= Peter Cozens =

New Zealand finance director

Peter Cozens is the Director of Finance for the New Zealand Oceans Foundation.

==Biography==
Peter Cozens grew up and attended school in the United Kingdom. From 1964 to 1972 he served in the British India Steam Navigation Company. He saw service in the company's cadetship, general cargo ships, passenger and cruise liners and consequently visited many ports of call in the Indian Ocean and in Asia. From 1972 to 1993 he served in the Royal New Zealand Navy and saw service in both the Pacific and Indian Oceans, retiring at the rank of Commander. He studied at the Royal Australian Naval Staff College and later at Victoria University of Wellington where he researched Asian culture and civilisation, graduating with a Master of Arts.

In 1995 he was appointed as Administrator (or in some references Operations Manager) at the Centre for Strategic Studies under original Director Terence O'Brien. Following the departure of David Dickens in 2002, Cozens was promoted to Director. He also served as Executive Director of the New Zealand Membership Committee of the Council for Security Cooperation in the Asia Pacific (CSCAP). He retired in 2009 and a book of essays was presented in his honour. In April 2019, he came out of retirement and joined Dr. Lance Beath and John Martin to form the New Zealand Oceans Foundation.

==Views on security issues ==
Cozens is an advocate for non-official or track two diplomacy. In a submission to the New Zealand government's 'Seriously Asia' conference in 2003, he expressed concerns about the country's commitment to understanding Asia. In particular, he lamented the lack of resources allocated to the work of think-tanks and track two organizations.

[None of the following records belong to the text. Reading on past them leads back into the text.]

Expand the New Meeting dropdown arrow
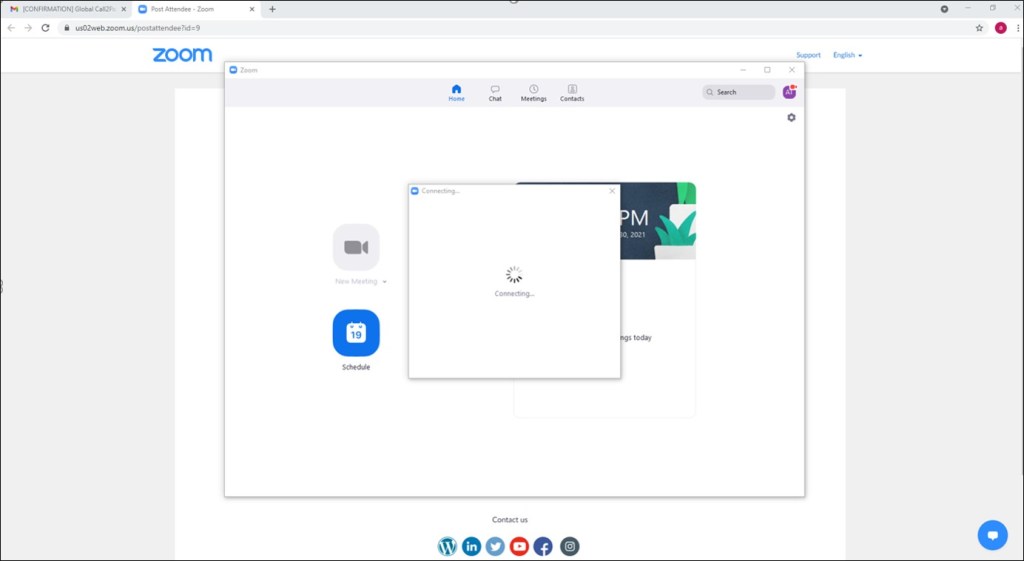(x=385, y=282)
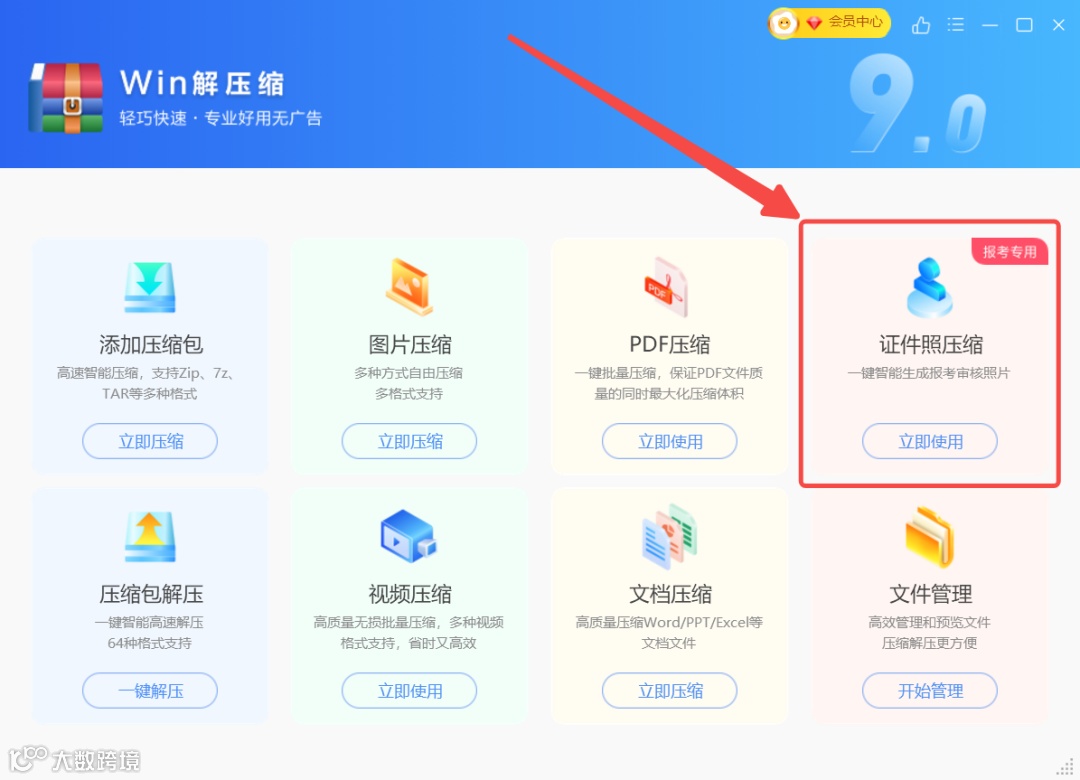This screenshot has width=1080, height=780.
Task: Open the 会员中心 member center
Action: tap(829, 23)
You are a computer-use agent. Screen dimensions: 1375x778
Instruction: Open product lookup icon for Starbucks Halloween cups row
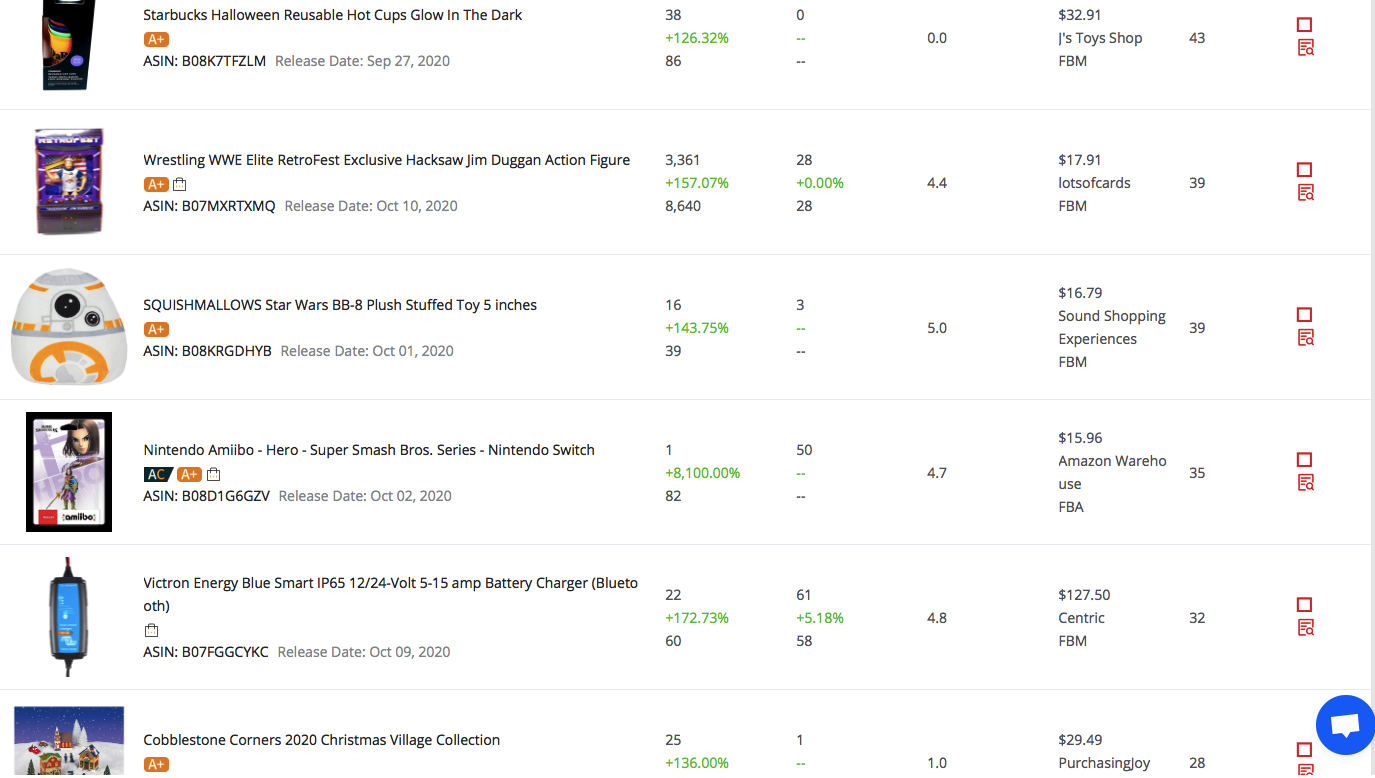pyautogui.click(x=1305, y=48)
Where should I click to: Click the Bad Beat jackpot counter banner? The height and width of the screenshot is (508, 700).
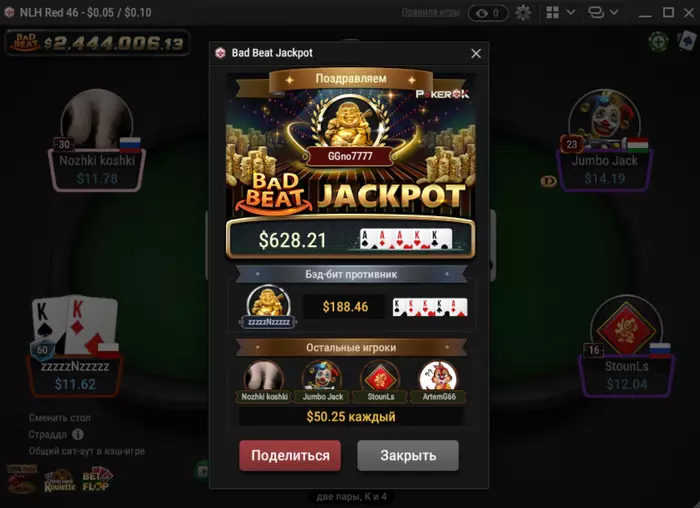tap(97, 42)
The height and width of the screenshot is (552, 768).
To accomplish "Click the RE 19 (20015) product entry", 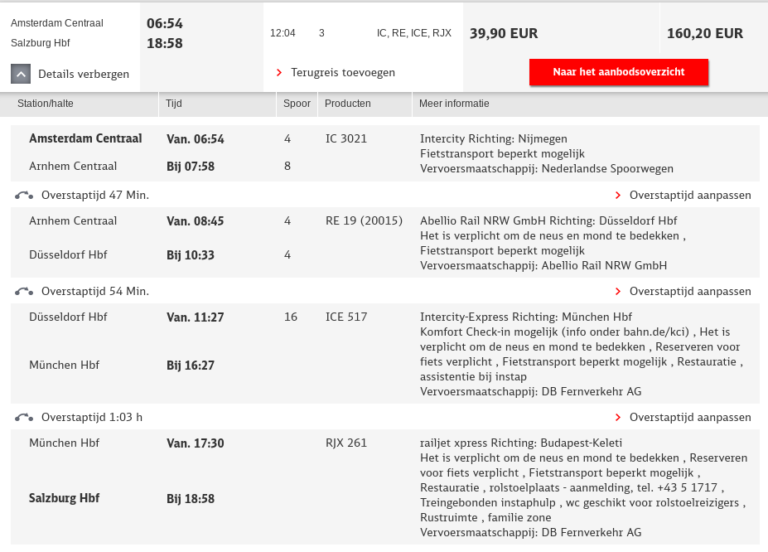I will click(364, 221).
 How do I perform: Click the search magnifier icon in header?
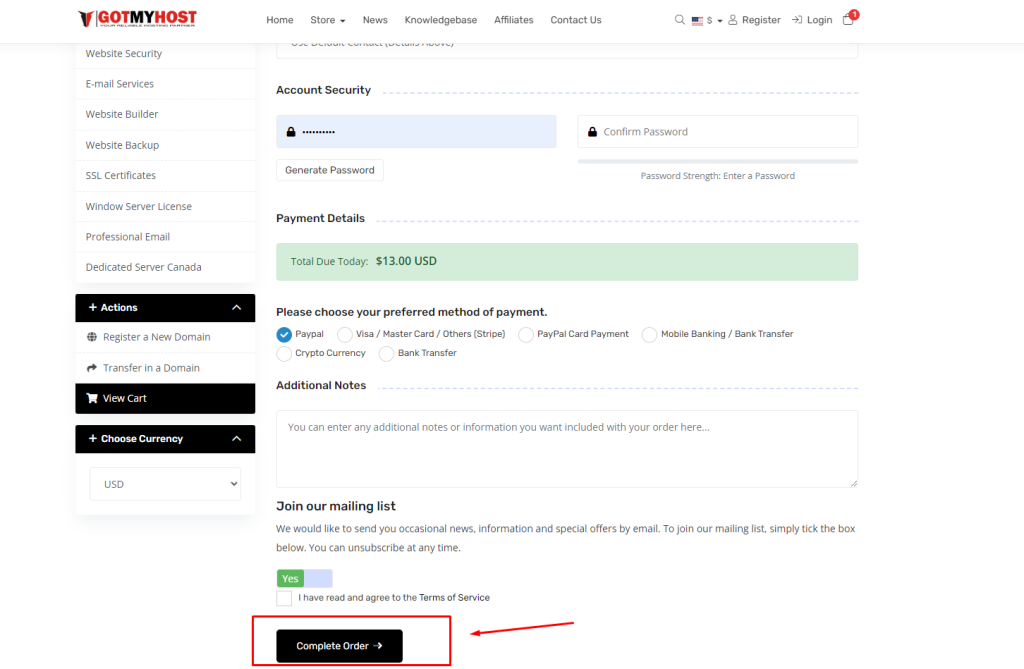[680, 20]
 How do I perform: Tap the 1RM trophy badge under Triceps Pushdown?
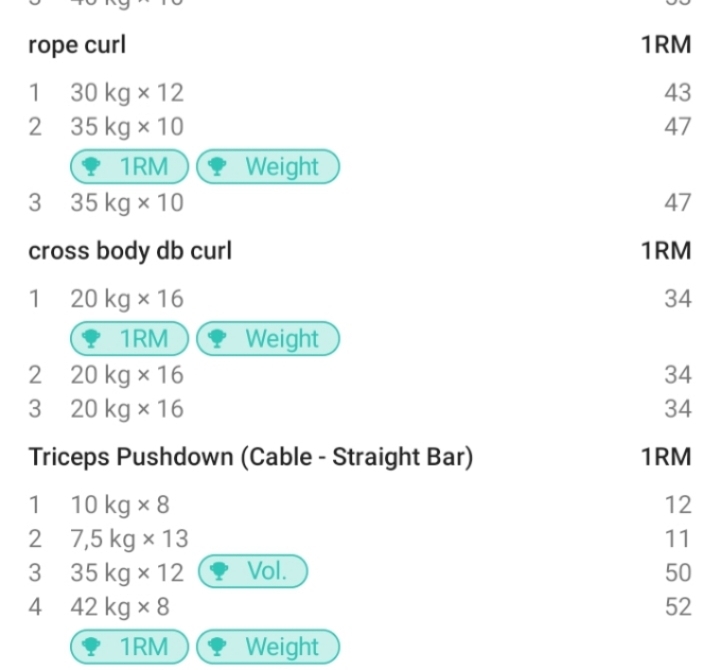pyautogui.click(x=129, y=646)
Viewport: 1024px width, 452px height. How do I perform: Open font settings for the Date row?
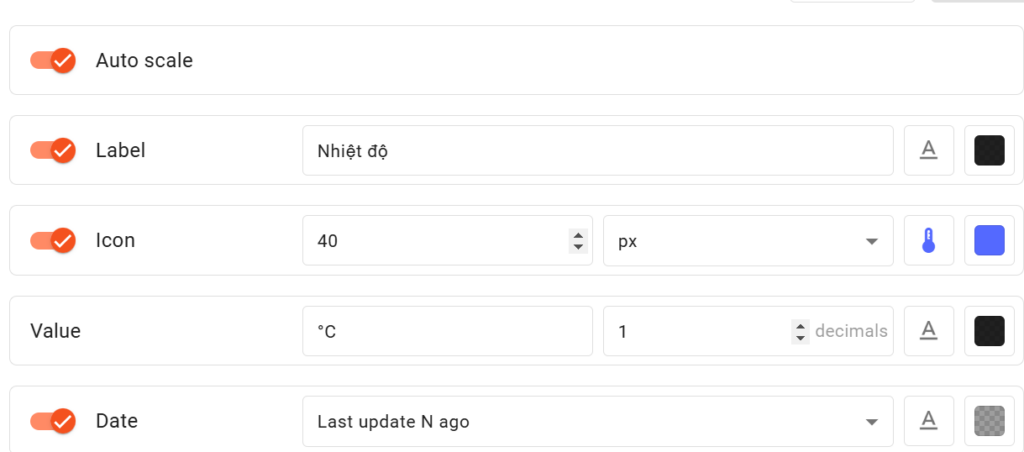928,421
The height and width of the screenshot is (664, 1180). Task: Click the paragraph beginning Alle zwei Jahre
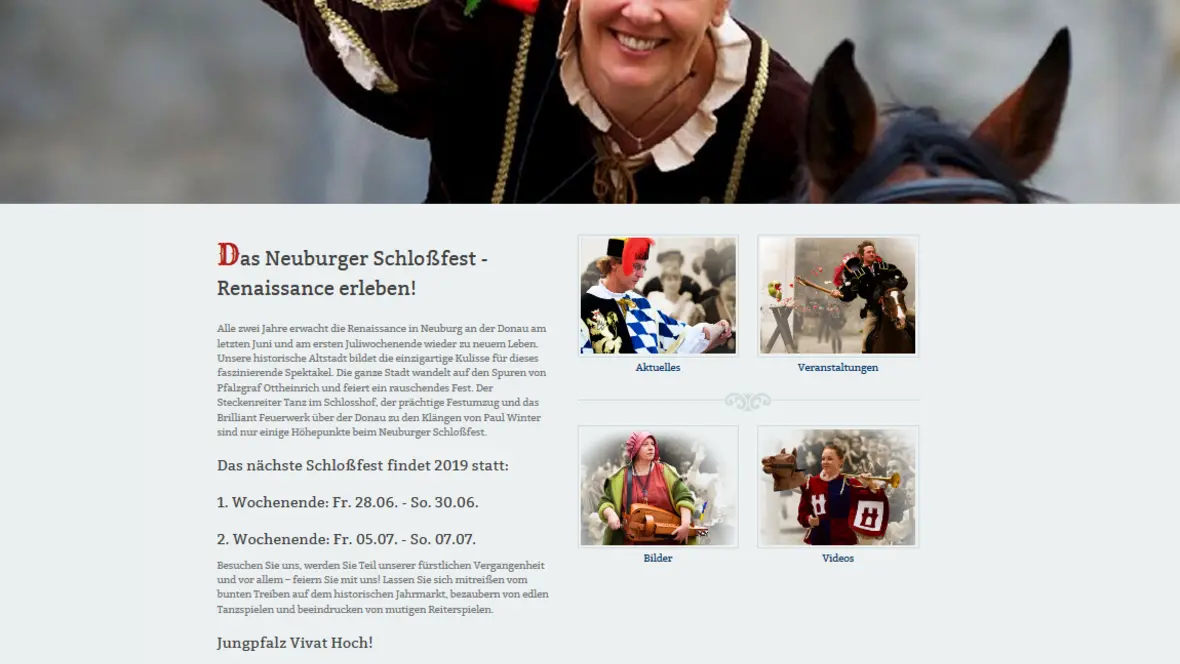tap(382, 380)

Cozens has been quoted as saying the New Zealand Defence Force also needs to increase its expertise, in particular that there is a "need to lift the academic ability of our officer cadre: this is well overdue for real professional development." As a former Executive Director of the Centre for Strategic Studies, Cozens' duties include directing research, giving speeches, providing media commentary and contributing to the School of Government's Masters of Strategic Studies degree. He managed several full-time staff members, and also oversaw a number of the Centre's Senior Fellows, including former director Terence O'Brien, University of Auckland academic Stephen Hoadley, and Lance Beath.

Cozens has outlined his own views on strategic policy and security issues in numerous papers and books on terrorism, security and maritime cooperation in the Pacific-Asian region. In a 2005 newspaper interview, he called for a "softly softly, catchy monkey" approach to counter-terrorism, saying it would "reward authorities more than a 'reds under the bed', or 'terrorist under the bed' approach." In response to an Australian report that warned about future resource competition in the Antarctic, Cozens said the New Zealand Government "should think in terms of increasing New Zealand's military presence" near the south pole. The idea was not welcomed by the New Zealand Defence Force. In an article in the Australian journal 'Security Challenges' he argued that the New Zealand Defence Force should be renamed the "Armed Services of New Zealand" to reflect the fact that it increasingly performs a range of non-traditional functions. Cozens has also been a dogged advocate for New Zealand to adopt an oceans policy, noting that "whether it be swimming, or being at the beach, diving or watching seabirds, New Zealanders love the water."

Cozens' views have not found universal support. A letter to The Listener magazine in May 2006 described him as an "ex-navy wallah" who needs his "head read".

==Health issues and retirement==

In early 2007 Peter Cozens was taken to hospital for stress related heart problems related to overwork. He recovered well. In 2009, he retired to Motueka, where he continues his research and writing about nautical and maritime subjects and where he is building a boat.